Digital signing applies to service provider (SP)-initiated SSO under SAML 2.0, when specified by your partner agreement, and to either SLO profile using the POST or redirect bindings. Digital signing also applies if you are configuring an Attribute Query profile and have specified that you will sign attribute requests.
The step is not required for SAML 1.x IdP connections.
Steps
-
On the Digital Signature Settings tab, select a signing certificate from the Signing Certificate list.
If you have not yet created or imported your certificate into PingFederate, click Manage Certificates. For more information, see Manage digital signing certificates and decryption keys.
-
Optional: Select a Secondary Signing Certificate for inclusion in the connection metadata.
You can’t add a secondary certificate if the primary certificate has certificate rotation enabled. Also, you can’t use a certificate that has rotation enabled as the secondary signing certificate.
-
Optional: Select the Include the certificate in the signature <KeyInfo> element check box if you have agreed to send your public key with the message.

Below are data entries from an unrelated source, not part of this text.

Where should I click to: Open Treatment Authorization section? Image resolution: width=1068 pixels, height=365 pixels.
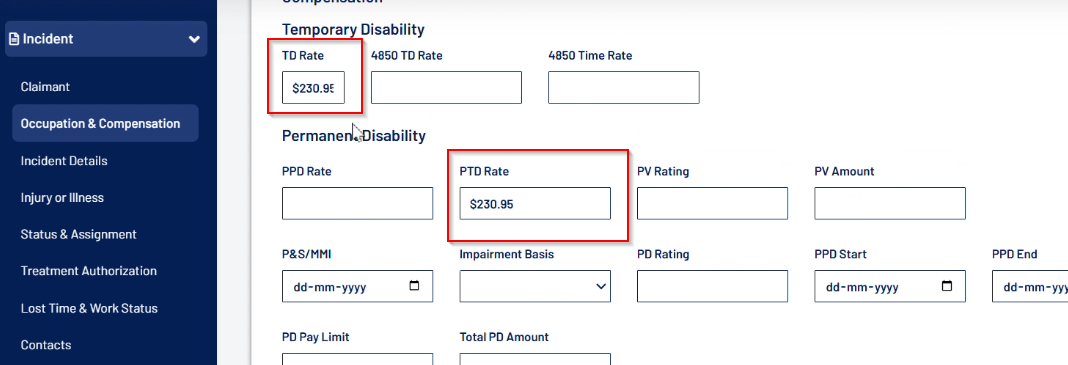(x=89, y=271)
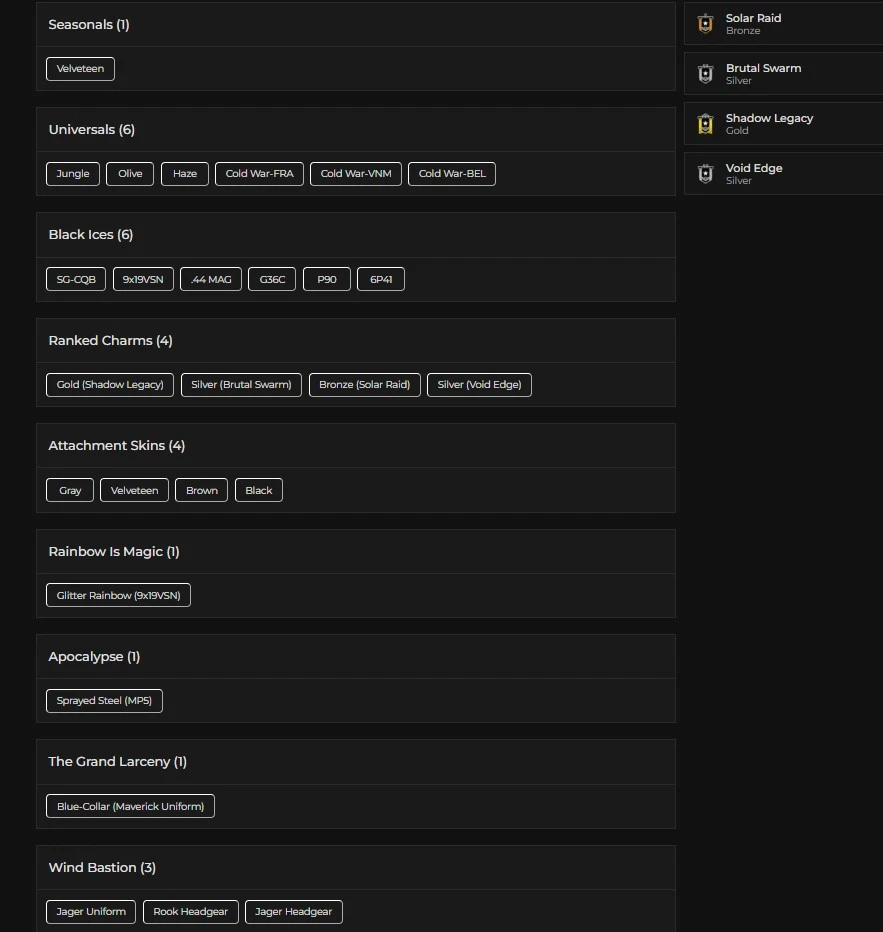This screenshot has width=883, height=932.
Task: Select the Rook Headgear tag
Action: (190, 912)
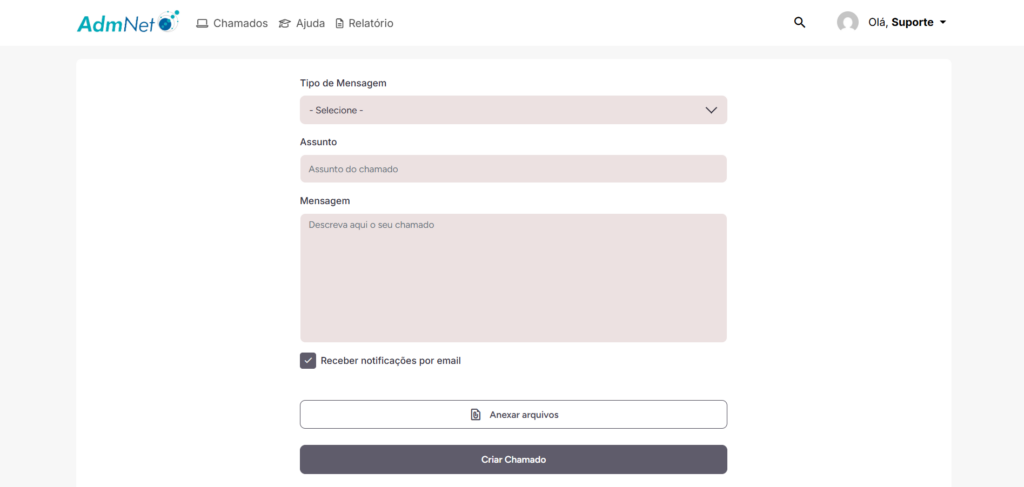The image size is (1024, 487).
Task: Expand the chevron arrow of Tipo de Mensagem
Action: pyautogui.click(x=711, y=110)
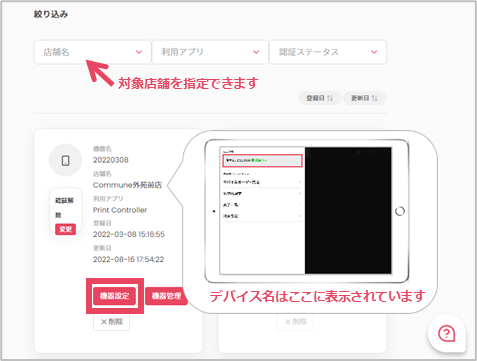Click the iPad home button in illustration

click(x=400, y=211)
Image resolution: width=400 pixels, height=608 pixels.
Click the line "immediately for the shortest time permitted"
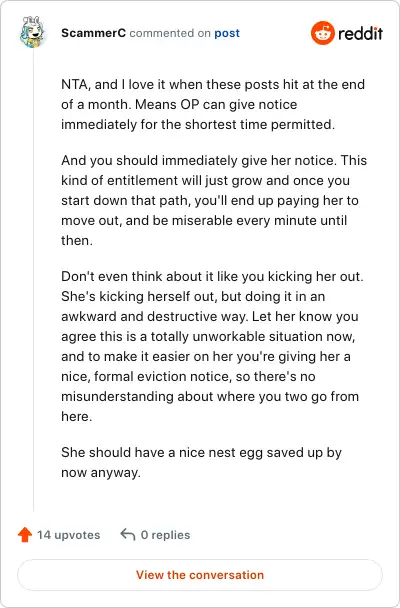(x=198, y=124)
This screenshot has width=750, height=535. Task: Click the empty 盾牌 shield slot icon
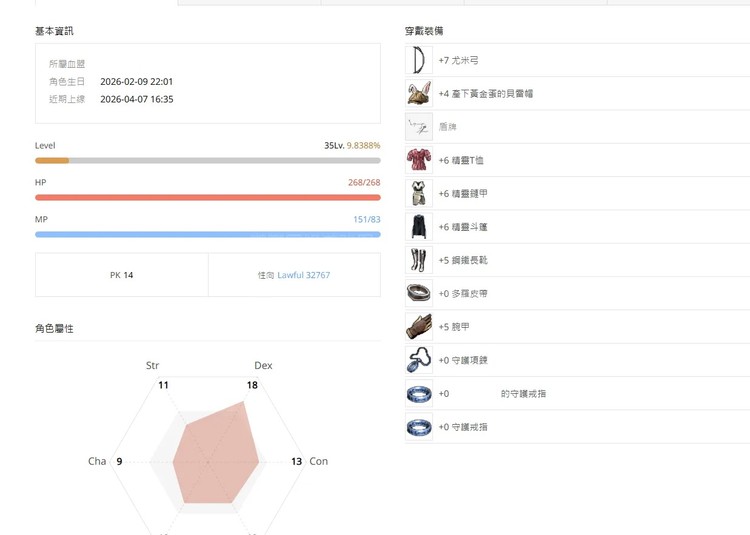point(419,127)
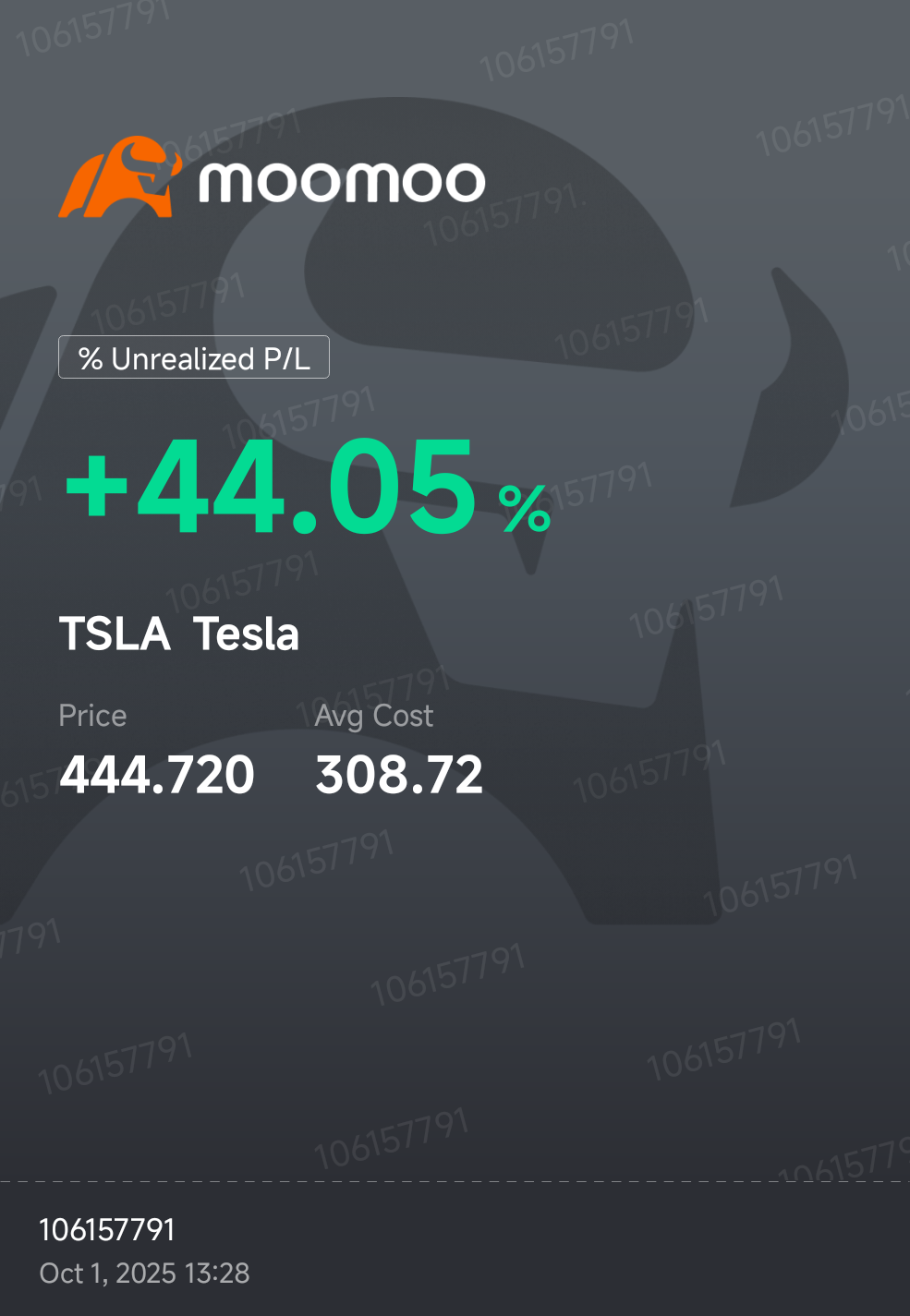Screen dimensions: 910x1316
Task: Click the white moomoo wordmark
Action: click(341, 181)
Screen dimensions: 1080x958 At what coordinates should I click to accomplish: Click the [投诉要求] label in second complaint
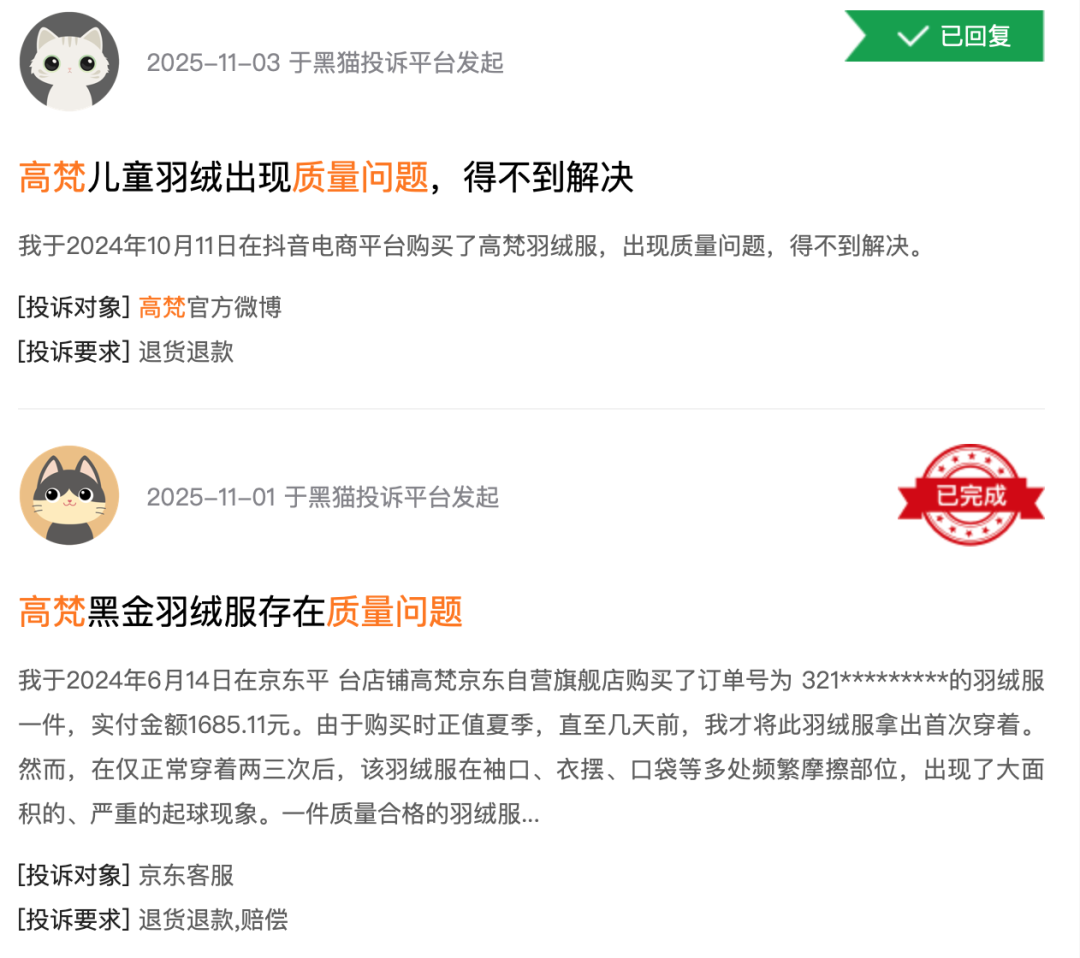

Select the Include the raw key in the signature <KeyValue> element check box if your partner agreement requires it.
Select the signing algorithm from the list.
The default selection is RSA SHA256 or ECDSA SHA256, depending on the Key Algorithm value of the selected digital signing certificate. Make a different selection if you and your partner have agreed to use a stronger algorithm. For a list of the available signing algorithms and their URIs, see Signing algorithms.